Comment by famouswaffles
Comment by famouswaffles 13 hours ago
Revealing emergent human-like conceptual representations from language prediction - https://www.pnas.org/doi/10.1073/pnas.2512514122
Emergent World Representations: Exploring a Sequence Model Trained on a Synthetic Task - https://openreview.net/forum?id=DeG07_TcZvT
On the Biology of a Large Language Model - https://transformer-circuits.pub/2025/attribution-graphs/bio...
Emergent Introspective Awareness in Large Language Models - https://transformer-circuits.pub/2025/introspection/index.ht...
Thanks for that. I've read the two Lindsey papers before. I think these are all interesting, but they are also what used to be called "just-so stories". That is, they describe a way of understanding what the LLM is doing, but do not actually describe what the LLM is doing.
And this is OK and still quite interesting - we do it to ourselves all the time. Often it's the only way we have of understanding the world (or ourselves).
However, in the case of LLMs, which are tools that we have created from scratch, I think we can require a higher standard.
I don't personally think that any of these papers suggest that LLMs manipulate concepts. They do suggest that the internal representation after training is highly complex (superposition, in particular), and that when inputs are presented, it isn't unreasonable to talk about the observable behavior as if it involved represented concepts. It is useful stance to take, similar to Dennett's intentional stance.
However, while this may turn out to be how a lot of human cognition works, I don't think it is what is the significant part of what is happening when we actively reason. Nor do I think it corresponds to what most people mean by "manipulate concepts".

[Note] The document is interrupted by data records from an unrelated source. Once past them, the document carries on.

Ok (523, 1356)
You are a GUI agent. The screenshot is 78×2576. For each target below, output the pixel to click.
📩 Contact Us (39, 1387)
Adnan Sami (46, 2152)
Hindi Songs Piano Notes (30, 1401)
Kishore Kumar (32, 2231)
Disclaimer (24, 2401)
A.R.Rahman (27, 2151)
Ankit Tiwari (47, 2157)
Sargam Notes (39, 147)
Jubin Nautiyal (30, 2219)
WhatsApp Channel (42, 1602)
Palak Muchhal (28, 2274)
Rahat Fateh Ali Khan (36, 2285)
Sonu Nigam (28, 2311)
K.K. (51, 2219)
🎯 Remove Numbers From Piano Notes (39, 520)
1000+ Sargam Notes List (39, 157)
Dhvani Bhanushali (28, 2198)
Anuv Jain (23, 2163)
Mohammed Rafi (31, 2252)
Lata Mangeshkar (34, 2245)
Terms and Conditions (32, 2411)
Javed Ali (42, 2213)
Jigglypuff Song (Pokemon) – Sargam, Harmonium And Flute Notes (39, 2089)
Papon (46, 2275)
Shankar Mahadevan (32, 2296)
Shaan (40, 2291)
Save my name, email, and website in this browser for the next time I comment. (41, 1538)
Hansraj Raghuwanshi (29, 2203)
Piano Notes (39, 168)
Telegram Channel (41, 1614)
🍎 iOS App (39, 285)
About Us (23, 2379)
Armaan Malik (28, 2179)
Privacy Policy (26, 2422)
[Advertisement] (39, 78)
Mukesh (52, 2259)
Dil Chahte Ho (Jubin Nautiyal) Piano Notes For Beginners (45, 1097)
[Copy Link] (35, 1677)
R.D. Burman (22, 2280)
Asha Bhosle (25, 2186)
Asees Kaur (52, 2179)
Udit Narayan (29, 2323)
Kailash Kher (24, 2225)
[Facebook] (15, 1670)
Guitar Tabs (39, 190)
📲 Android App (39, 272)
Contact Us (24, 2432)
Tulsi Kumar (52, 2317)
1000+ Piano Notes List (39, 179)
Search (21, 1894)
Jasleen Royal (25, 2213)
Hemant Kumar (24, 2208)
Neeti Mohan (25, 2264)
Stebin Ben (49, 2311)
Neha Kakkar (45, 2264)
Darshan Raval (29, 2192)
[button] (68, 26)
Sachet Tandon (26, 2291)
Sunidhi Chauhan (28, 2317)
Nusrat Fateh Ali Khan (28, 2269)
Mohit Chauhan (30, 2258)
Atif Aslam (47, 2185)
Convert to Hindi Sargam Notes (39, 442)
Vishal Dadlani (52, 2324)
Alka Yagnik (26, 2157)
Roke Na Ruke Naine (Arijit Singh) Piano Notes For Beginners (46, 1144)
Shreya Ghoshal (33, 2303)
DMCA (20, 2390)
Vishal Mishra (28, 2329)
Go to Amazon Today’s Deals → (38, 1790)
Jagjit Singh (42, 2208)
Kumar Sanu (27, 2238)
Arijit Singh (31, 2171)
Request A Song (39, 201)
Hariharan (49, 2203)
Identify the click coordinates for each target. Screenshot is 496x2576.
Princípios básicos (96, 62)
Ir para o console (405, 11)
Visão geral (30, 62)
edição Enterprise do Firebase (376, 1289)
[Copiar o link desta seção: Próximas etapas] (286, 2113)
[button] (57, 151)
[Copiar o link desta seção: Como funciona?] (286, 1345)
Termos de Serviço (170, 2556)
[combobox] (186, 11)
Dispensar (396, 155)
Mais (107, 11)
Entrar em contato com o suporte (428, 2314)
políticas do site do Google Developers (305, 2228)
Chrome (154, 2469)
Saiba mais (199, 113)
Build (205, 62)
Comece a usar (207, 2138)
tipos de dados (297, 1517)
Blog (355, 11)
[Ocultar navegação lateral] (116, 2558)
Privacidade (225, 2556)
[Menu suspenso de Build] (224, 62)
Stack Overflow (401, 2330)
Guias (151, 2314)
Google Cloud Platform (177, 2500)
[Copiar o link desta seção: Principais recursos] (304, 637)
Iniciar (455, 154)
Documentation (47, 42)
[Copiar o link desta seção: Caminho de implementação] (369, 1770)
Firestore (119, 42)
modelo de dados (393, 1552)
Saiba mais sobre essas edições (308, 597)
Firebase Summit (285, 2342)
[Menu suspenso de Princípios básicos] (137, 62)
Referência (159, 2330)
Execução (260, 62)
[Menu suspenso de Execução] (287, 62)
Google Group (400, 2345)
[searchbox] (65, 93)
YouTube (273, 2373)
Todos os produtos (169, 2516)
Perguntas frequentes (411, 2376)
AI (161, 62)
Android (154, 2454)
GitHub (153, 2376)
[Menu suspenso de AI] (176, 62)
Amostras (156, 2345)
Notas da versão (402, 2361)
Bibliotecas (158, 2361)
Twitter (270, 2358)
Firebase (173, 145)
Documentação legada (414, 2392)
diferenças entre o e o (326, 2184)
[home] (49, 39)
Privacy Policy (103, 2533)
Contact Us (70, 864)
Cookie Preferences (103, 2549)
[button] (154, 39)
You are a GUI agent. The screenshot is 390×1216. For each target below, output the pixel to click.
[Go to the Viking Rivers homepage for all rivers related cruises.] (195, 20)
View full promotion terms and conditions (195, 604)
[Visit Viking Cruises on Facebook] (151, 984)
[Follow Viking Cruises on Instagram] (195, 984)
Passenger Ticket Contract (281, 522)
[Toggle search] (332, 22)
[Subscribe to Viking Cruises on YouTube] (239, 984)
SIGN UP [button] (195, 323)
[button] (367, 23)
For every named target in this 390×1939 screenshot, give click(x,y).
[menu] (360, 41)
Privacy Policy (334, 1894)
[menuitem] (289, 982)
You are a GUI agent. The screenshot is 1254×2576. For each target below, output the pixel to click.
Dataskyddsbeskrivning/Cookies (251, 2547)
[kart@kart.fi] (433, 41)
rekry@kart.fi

The LLM, despite the prescence of "features" that may correspond to human concepts, is relentlessly forward-driving: given these inputs, what is my output? Look at the description in the 3rd paper of the arithmetic example. This is not "manipulating concepts" - it's a trick that often gets to the right answer (just like many human tricks used for arithmetic, only somewhat less reliable). It is extremely different, however, from "rigorous" arithmetic - the stuff you learned when you somewhere between age 5 and 12 perhaps - that always gives the right answer and involves no pattern matter, no inference, no approximations. The same thing can be said, I think, about every other example in all 4 papers, to some degree or another.
What I do think is true (and very interesting) is that it seems somewhere between possible and likely that a lot more human cognition than we've previously suspected uses similar mechanisms as these papers are uncovering/describing.